CD57: Mega Schwarzschild

No Caption Provided
  • Developer: Kogado Studio
  • Publisher: Sega
  • JP Release: 1993-06-25
  • NA Release: N/A
  • EU Release: N/A
  • Franchise: Schwarzschild
  • Genre: Strategy (Real-time)
  • Theme: Sci-fi / Spaaaaace
  • Premise: Wouldn't you know it? Everyone built too many spaceships, so now the only solution is a long, drawn-out internecine war that'll get rid of most of them. Like interstellar spacecraft grow on trees or something.
  • Availability: The series might get a new entry or some modern remake but I wouldn't hold your breath. Well, unless you're actually floating in space right now.

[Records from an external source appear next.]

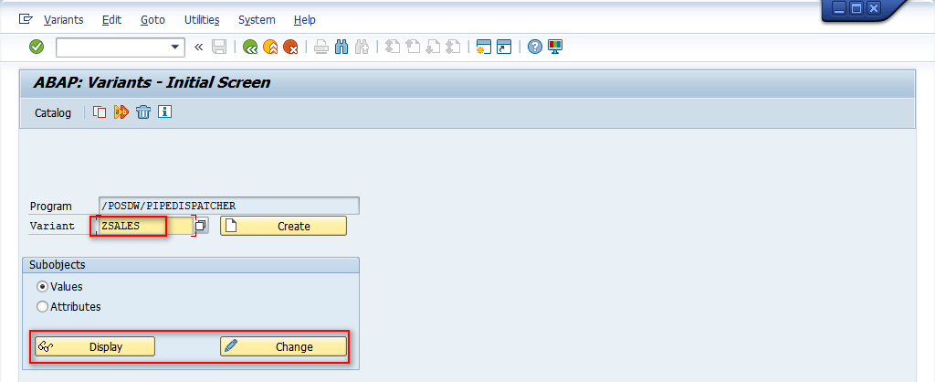The width and height of the screenshot is (935, 382).
Task: Click the red Cancel icon
Action: tap(289, 47)
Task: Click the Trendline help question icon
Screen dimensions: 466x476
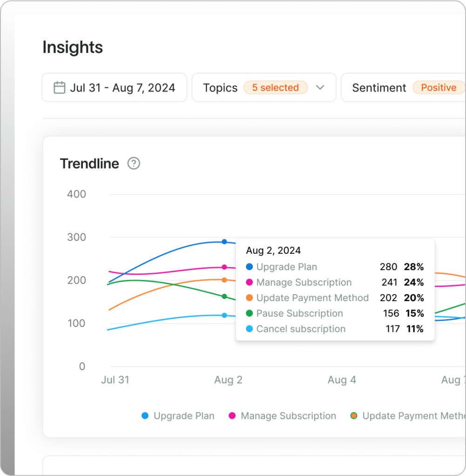Action: coord(134,164)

  • Preservation: Schwarzschild is one of those big thinky strategy games that usually come to home computer platforms and skip the consoles, but in this case Kogado felt like stretching their muscles a bit and modifying the second game, Schwarzschild II, to the PC Engine CD-ROM platform (a.k.a. the TurboGrafx-CD) with the new name Super Schwarzschild. That friendlier console port then begat another in Mega Schwarzschild, which at this point is a modification of a modification. One big new change was turning it into a real-time thing: you don't control what your ships do so much as they fight automatically but you can command them to change their range and formation, which might turn the tide in your favor. Schwarzschild is also just a badass name (it means Black Shield in German, but maybe that was obvious) and I imagine was a choice inspired by the similarly-themed Legend of the Galactic Heroes, given half its cast had gratuitous German names too. (Or, more likely, it could refer to the Schwarzschild metric, which is a fancy scientific equation involved in calculating gravity wells of celestial objects, or indeed the astronomer/physicist it was named after.) Kogado Studios is new to both the Mega Archive (where they won't appear) and the Mega Archive CD alike: they primarily developed for Japanese computers like the Sharp X68000 and MSX but would dabble several times with the PC Engine CD-ROM including Super Schwarzschild and its direct sequel. Kogado's still around: they just put out remasters of their cosy Atelier-esque vendor-sim Tristia on Switch and Steam, but they're mostly known for their visual novels these days.
  • Wiki Notes: As a heavily reworked port I was in two minds about making a new page for it. Instead I integrated it into the mostly empty Super Schwarzschild page so I'd also have less to do whenever I got back around to PCE-CD games. That's thinking fourth-dimensionally like a true space commander.